First, the $ 1.6 million “dispute” is not unrelated.  At present, RCG has $ 1.6 million more invested in the Property and at risk than it would if CC&F fulfilled its capital investment obligation under Section 4.12.  It is not unreasonable for RCG to take the position that, if it is going to stay in this joint venture and forego its right to sell the Property, CC&F should make the contribution that it agreed to make under the terms of the Agreement thereby increasing its exposure and limiting RCG’s.  Additionally, the $ 1.6 million payment would decrease the amount that RCG would receive from the sale of the Property and increase the amount that CC&F would receive by that amount.  It cannot sell the Property, recover its capital investment, and require CC&F to pay it another $ 1.6

Moreover, with respect to its obligation to make this $ 1.6 million capital contribution clearly called for under the Agreement, CC&F only states that it “maintains that RCG has long since waived its rights under the Operating Agreement to make such a demand, and/or that CC&F has already made the required payment to the JV by alternative means which RCG expressly accepted.” (emphasis supplied) It provides no further detail or any evidentiary support for this very general and curiously alternative declaration.  Indeed, the emails that CC&F’s principal sent to RCG’s principal in February 3, 2017 do not appear to support the averment:  “my confidence in a favorable decision has grown though I cannot be sure that the timing of the decision can be counted upon any earlier.  Therefore, I do not want to invest in making any pay down to take on this project with a new partner. If still acceptable to you, I would revert to the terms below[4], noting, of course that you told me that the initial amount of the pay down was not enough.”  In any event, for the purposes of this motion, it is sufficient to note that CC&F has not carried its burden of factually establishing a likelihood of success on its claim that RCG’s request that CC&F make the capital contribution required under the Agreement in return for RCG agreeing to forebear on its right to sell the Property is a violation of the covenant.  See NACCO Indus., Inc. v. Applica Inc., 997 A.2d 1, 20 (Del. Ch. 2009) (The implied covenant “does not apply when the subject at issue is expressly covered by the contract.”)

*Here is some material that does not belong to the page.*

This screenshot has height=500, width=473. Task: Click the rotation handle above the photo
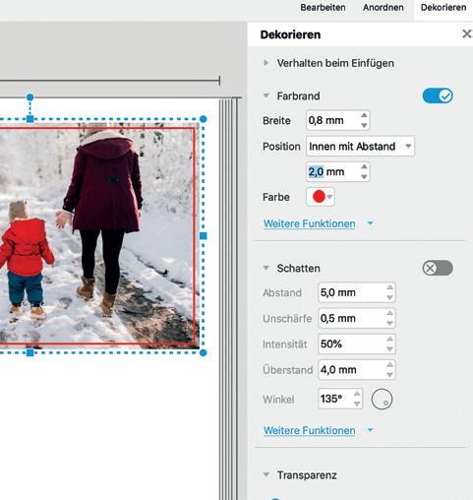point(30,97)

For the foregoing reasons, CC&F’s motion for a preliminary injunction is DENIED.



Mitchell H. Kaplan

Justice of the Superior Court

Dated: April 6, 2017





[1] The JV took all actions with respect to the Property in the name of the owner, 135 Wells.

[2] CC&F’s original Verified Complaint asserted that by invoking its rights under Section 9.3, RCG was breaching its fiduciary duty to CC&F.  CC&F has abandoned that claim.

[3] More specifically, CCF’s argument is that “the Agreement requires any sale be “commercially reasonable” and on specified “terms” that Delaware law equates to a fair price.” As reflected above, that is not what the Agreement actually states.

[4] The “terms below” refer to an earlier email in which CC&F agreed to make $ 600,000 payment with $ 1 million to follow in 90 days in return for forbearance.